Il est difficile de trouver les mots justes pour parler de ce roman. J’ai l’impression que les termes habituels ne s’accordent pas avec le sujet qui est, hélas, réel. Par exemple, dire que j’ai été passionnée ne me paraît pas adapté en raison des passages glaçants et véridiques, pourtant je ne l’ai pas lâché. Utiliser le verbe « adorer » me dérange et cependant, c’est celui qui me viendrait, spontanément, à l’esprit, mais toujours ce thème… Ce qui est certain, c’est que c’est une lecture marquante, difficile et éclairante. Pour me ménager une petite soupape, une transition avant de dormir, j’ai commencé en parallèle, une de mes lectures-doudou (un tome d’Abigaël de Marie-Bernadette Dupuy).

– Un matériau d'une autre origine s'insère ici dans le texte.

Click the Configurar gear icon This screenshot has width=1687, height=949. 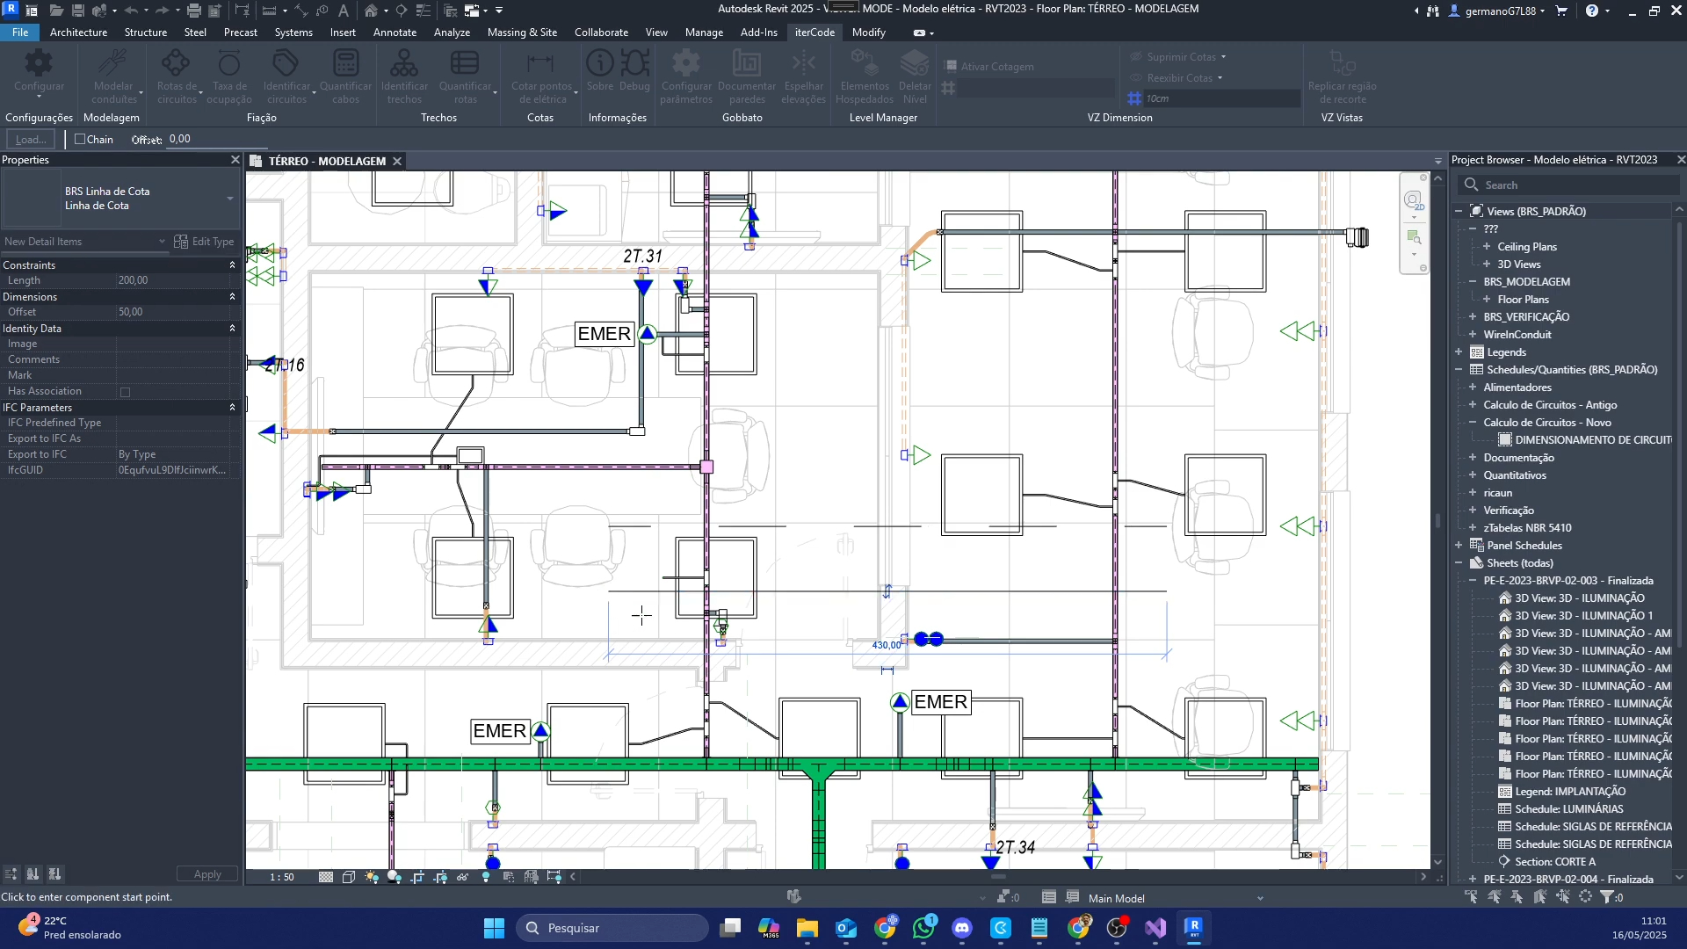[39, 63]
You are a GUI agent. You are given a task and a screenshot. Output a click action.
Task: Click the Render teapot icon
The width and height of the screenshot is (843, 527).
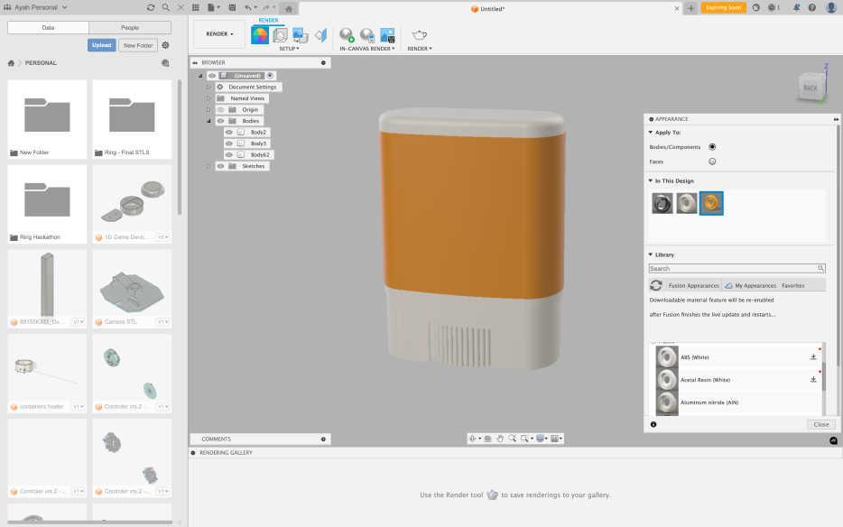pos(420,35)
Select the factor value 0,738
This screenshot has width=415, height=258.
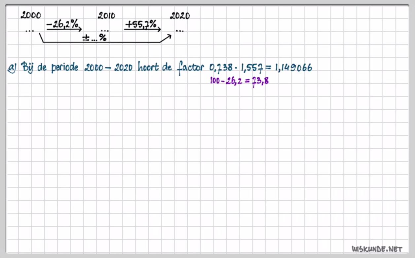pos(221,68)
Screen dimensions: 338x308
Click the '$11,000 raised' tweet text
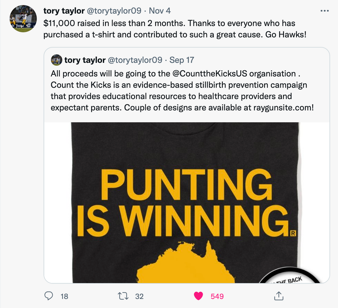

Le titre est vraiment parfait : La Grâce et les Ténèbres. En effet, nous plongeons au plus profond de l’enfer, en lisant ce qui concerne les Islamistes, mais, Chris recherche la lumière. Alors que j’avais peur que ce livre réveille mes angoisses, il ne l’a pas fait. Quand je l’ai fermé, j’étais meurtrie, mais sereine. Mais j’étais surtout remplie de reconnaissance pour ces anonymes qui côtoient la face maléfique du monde. Grâce à eux, quelques attentats ont pu être déjoués et, grâce à leur infiltration, même s’ils ne peuvent pas l’éradiquer, ils freinent la vitesse de diffusion de la propagande de Daesh, comme le démontre Ann Scott. Ce livre alerte aussi sur les dangers des réseaux sociaux, sur la méthode utilisée pour rendre virale une information fausse. On ressent que l’auteure a fourni un travail de recherche phénoménal.

Conclusion

Si la barbarie traitée dans La Grâce et les Ténèbres n’existaient pas dans la réalité, j’aurais conclu ma chronique de manière dithyrambique, mais mon sentiment de respect envers les victimes de Daesh m’empêche d’utiliser de tels mots. Je ne sais pas comment qualifier ce roman marquant, mais il fait partie de ceux qu’il faut absolument lire.

Je remercie sincèrement Adeline des Éditions Calmann-Lévy pour l’envoi de La Grâce et les Ténèbres.